**TASK REQUIREMENTS**
Your answer should be one number, the count of lines in the listing below containing the word "each".
** Opening SOURCE MATERIAL block **
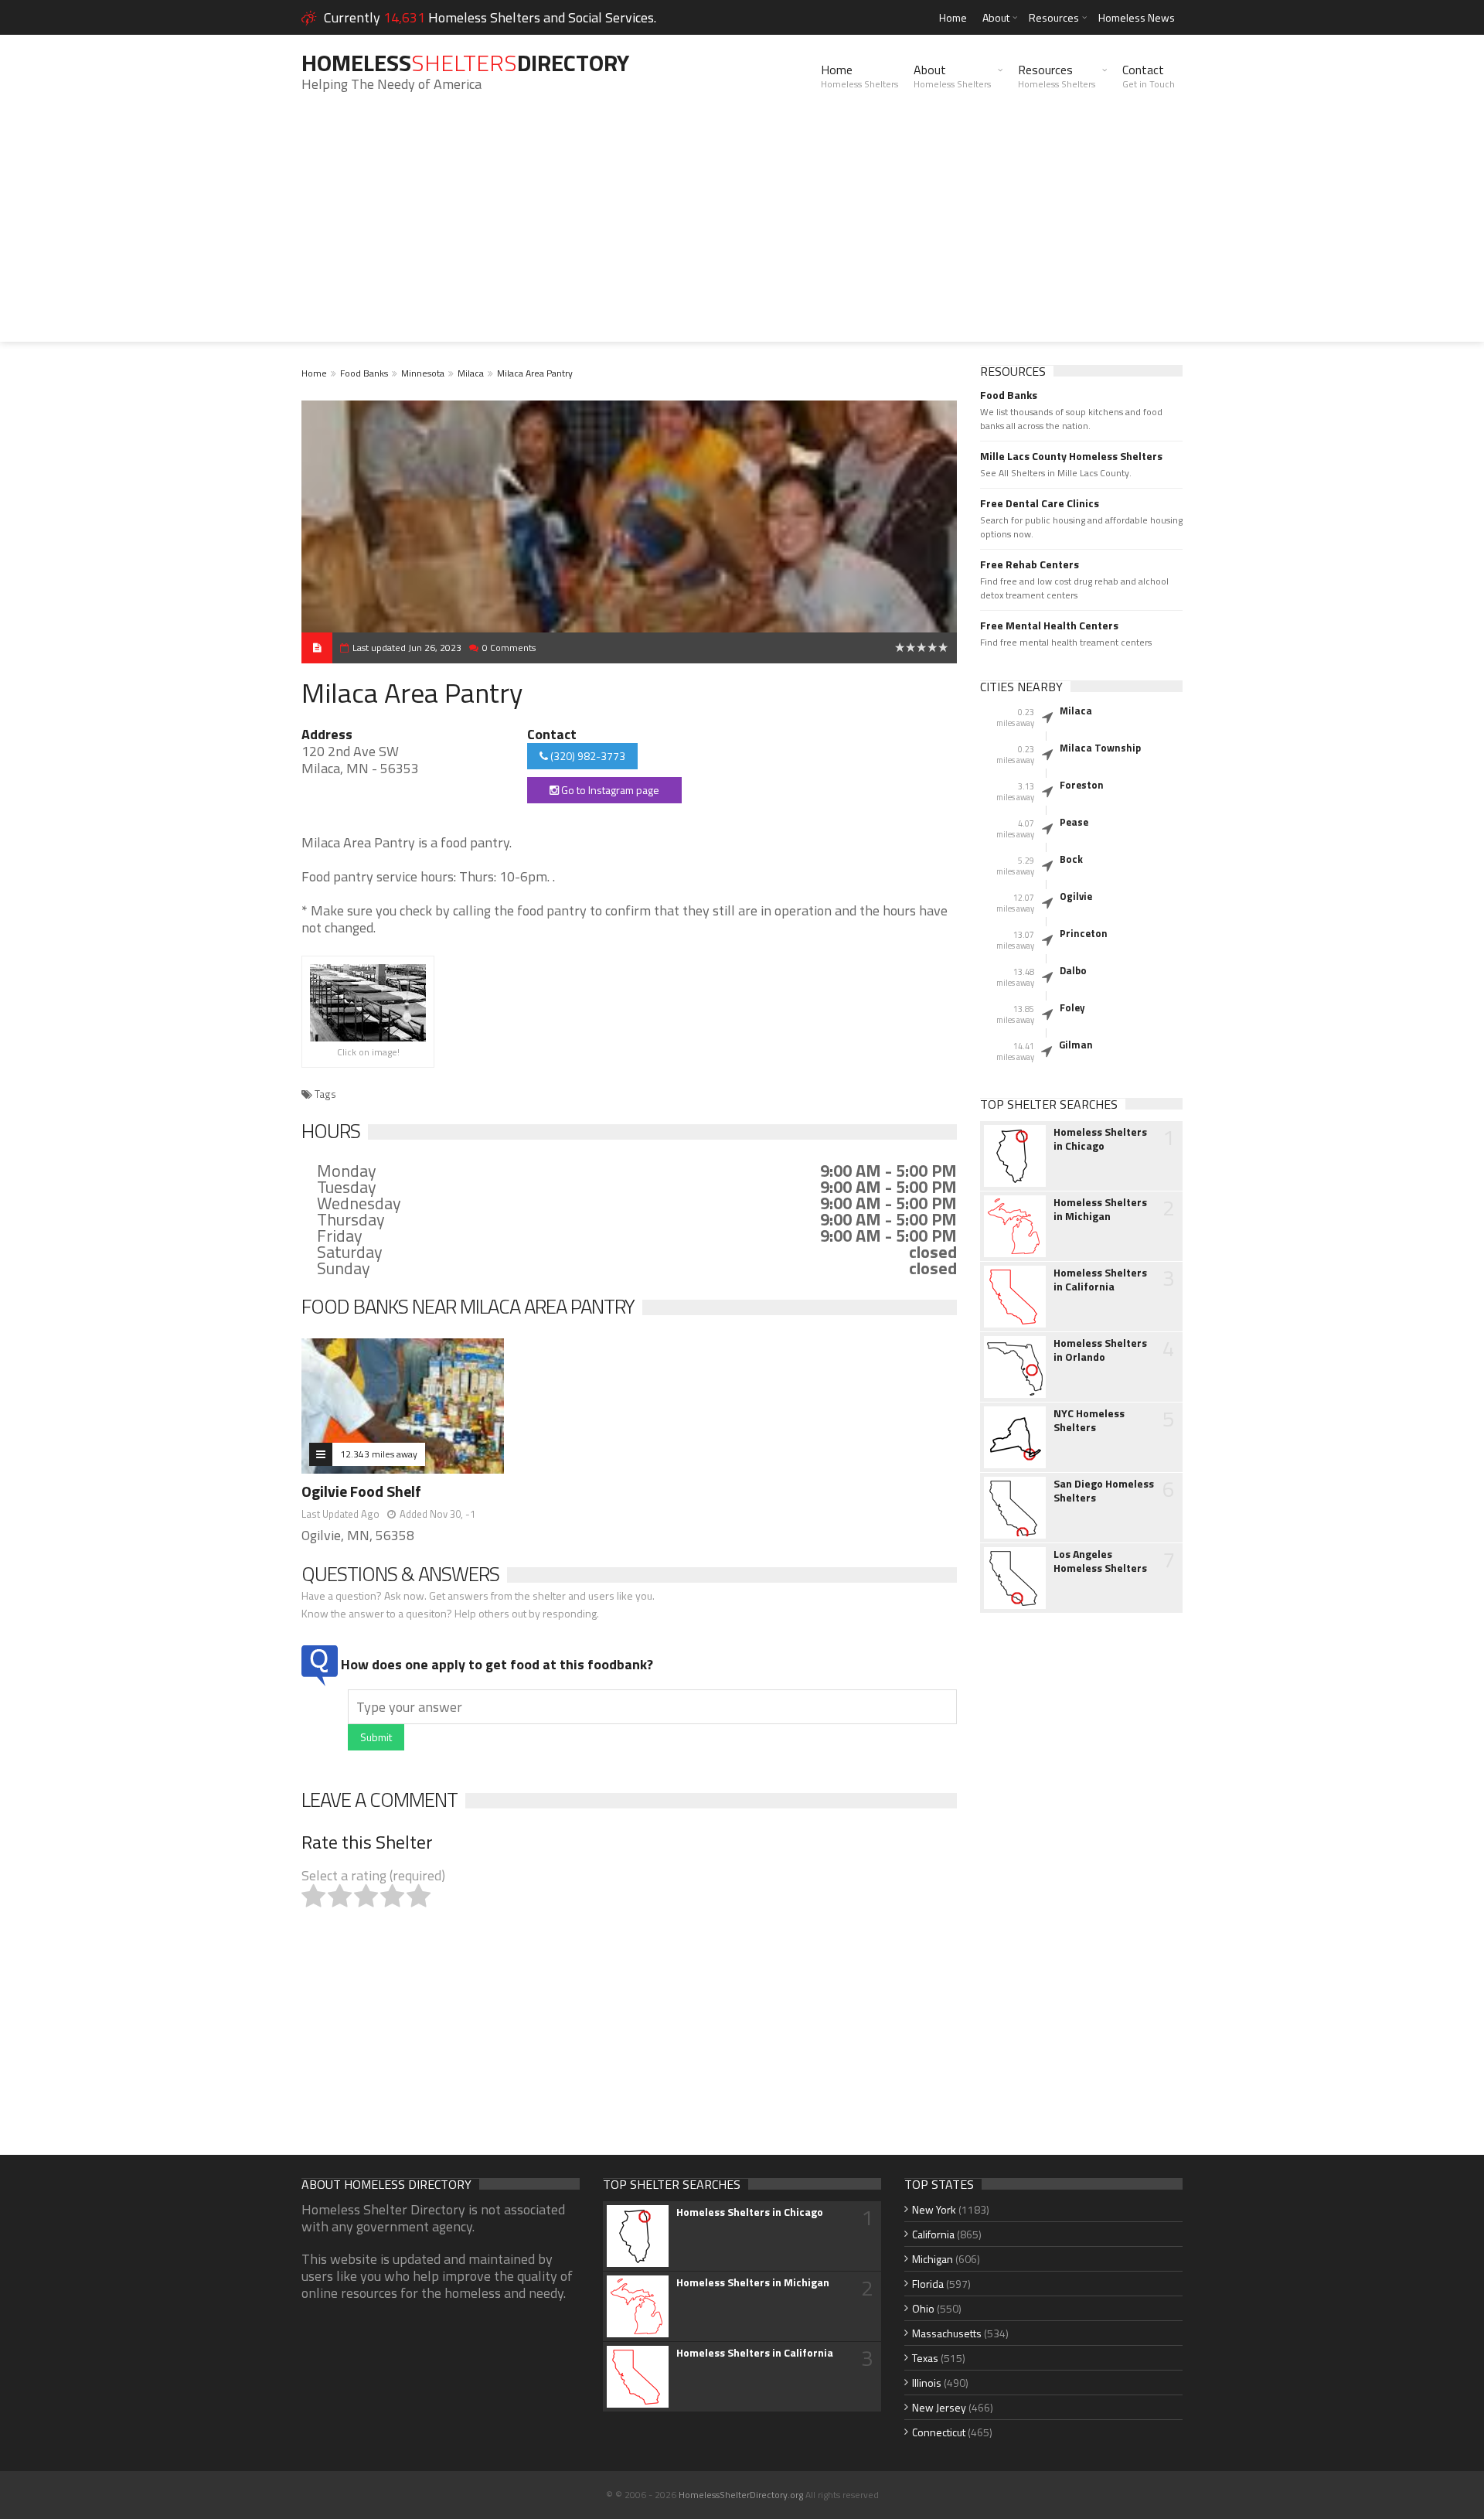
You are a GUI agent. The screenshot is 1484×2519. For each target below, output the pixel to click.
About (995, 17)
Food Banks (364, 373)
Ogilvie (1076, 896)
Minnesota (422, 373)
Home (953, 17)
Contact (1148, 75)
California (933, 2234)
** Closing SOURCE MATERIAL block **
** Opening SOURCE MATERIAL block **
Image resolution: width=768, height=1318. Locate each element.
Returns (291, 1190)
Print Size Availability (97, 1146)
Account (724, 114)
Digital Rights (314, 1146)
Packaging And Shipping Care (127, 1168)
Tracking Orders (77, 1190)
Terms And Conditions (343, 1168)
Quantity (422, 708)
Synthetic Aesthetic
** Closing SOURCE MATERIAL block **
** Opening SOURCE MATERIAL block **
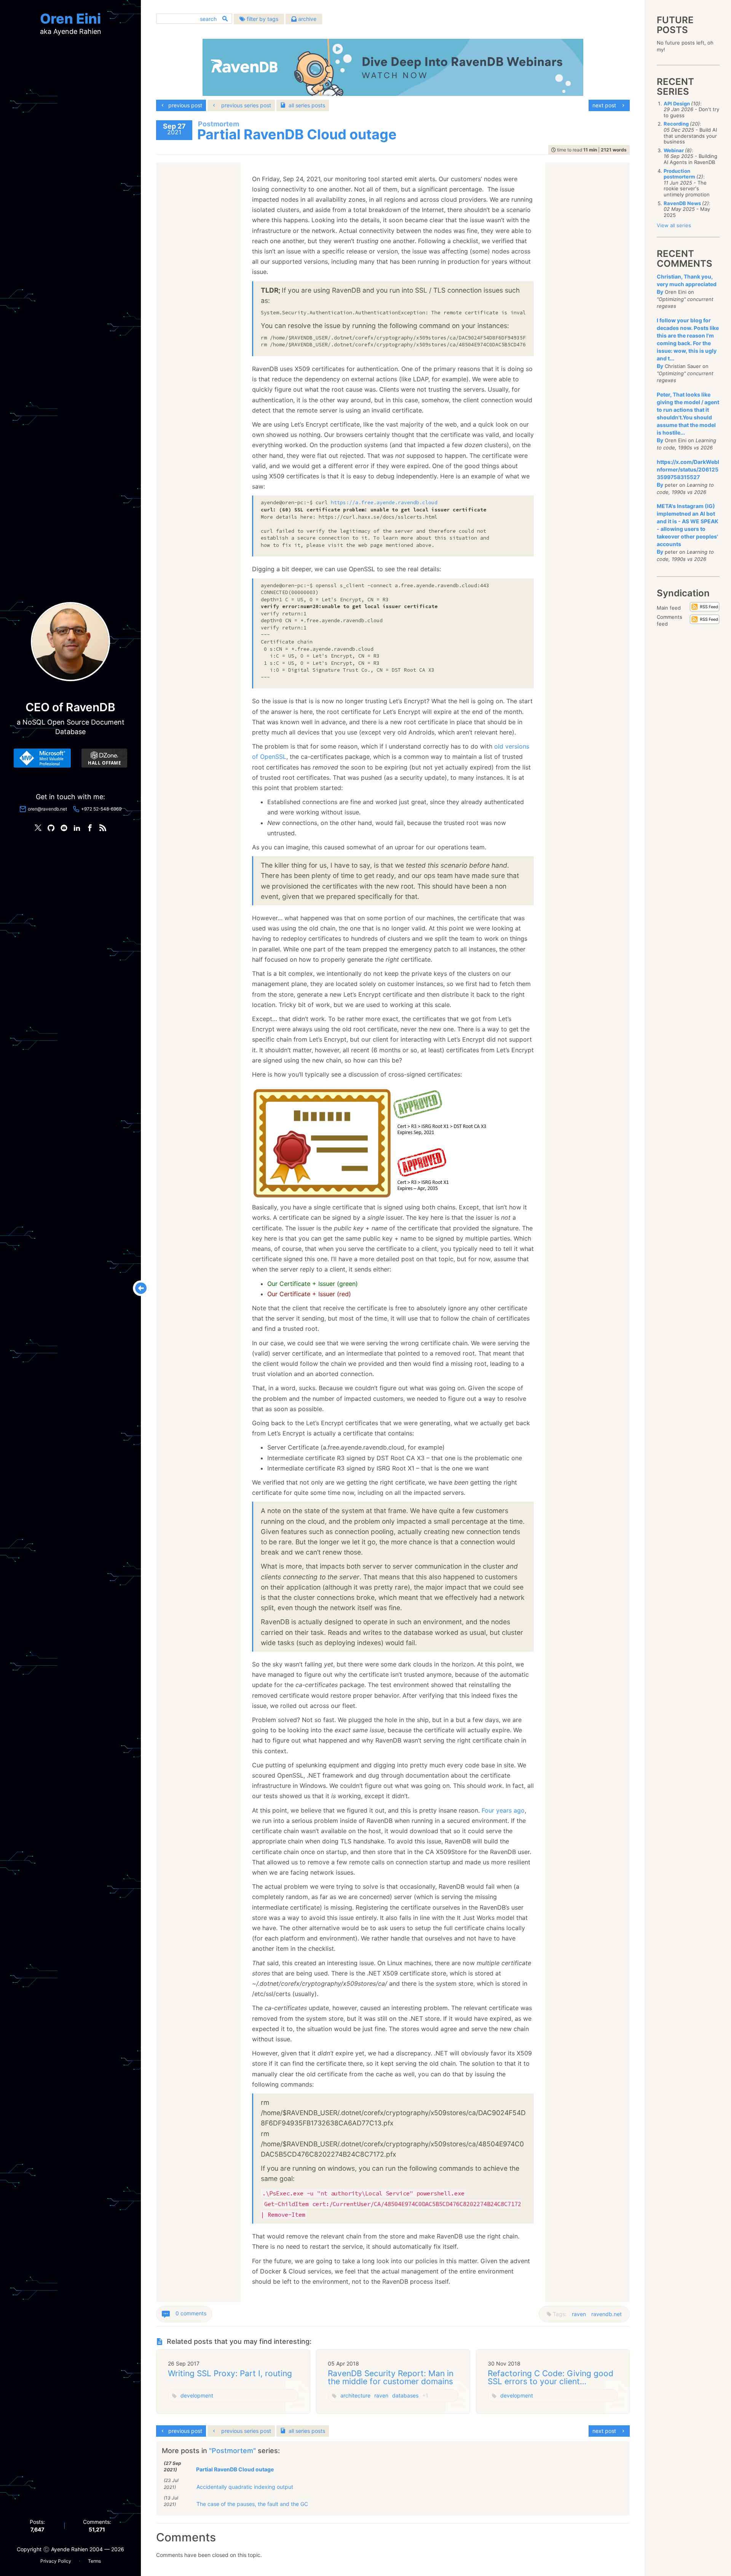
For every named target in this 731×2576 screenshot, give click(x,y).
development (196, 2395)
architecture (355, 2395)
** Closing SOURCE MATERIAL block **
**FINISHED EXERCISE**
2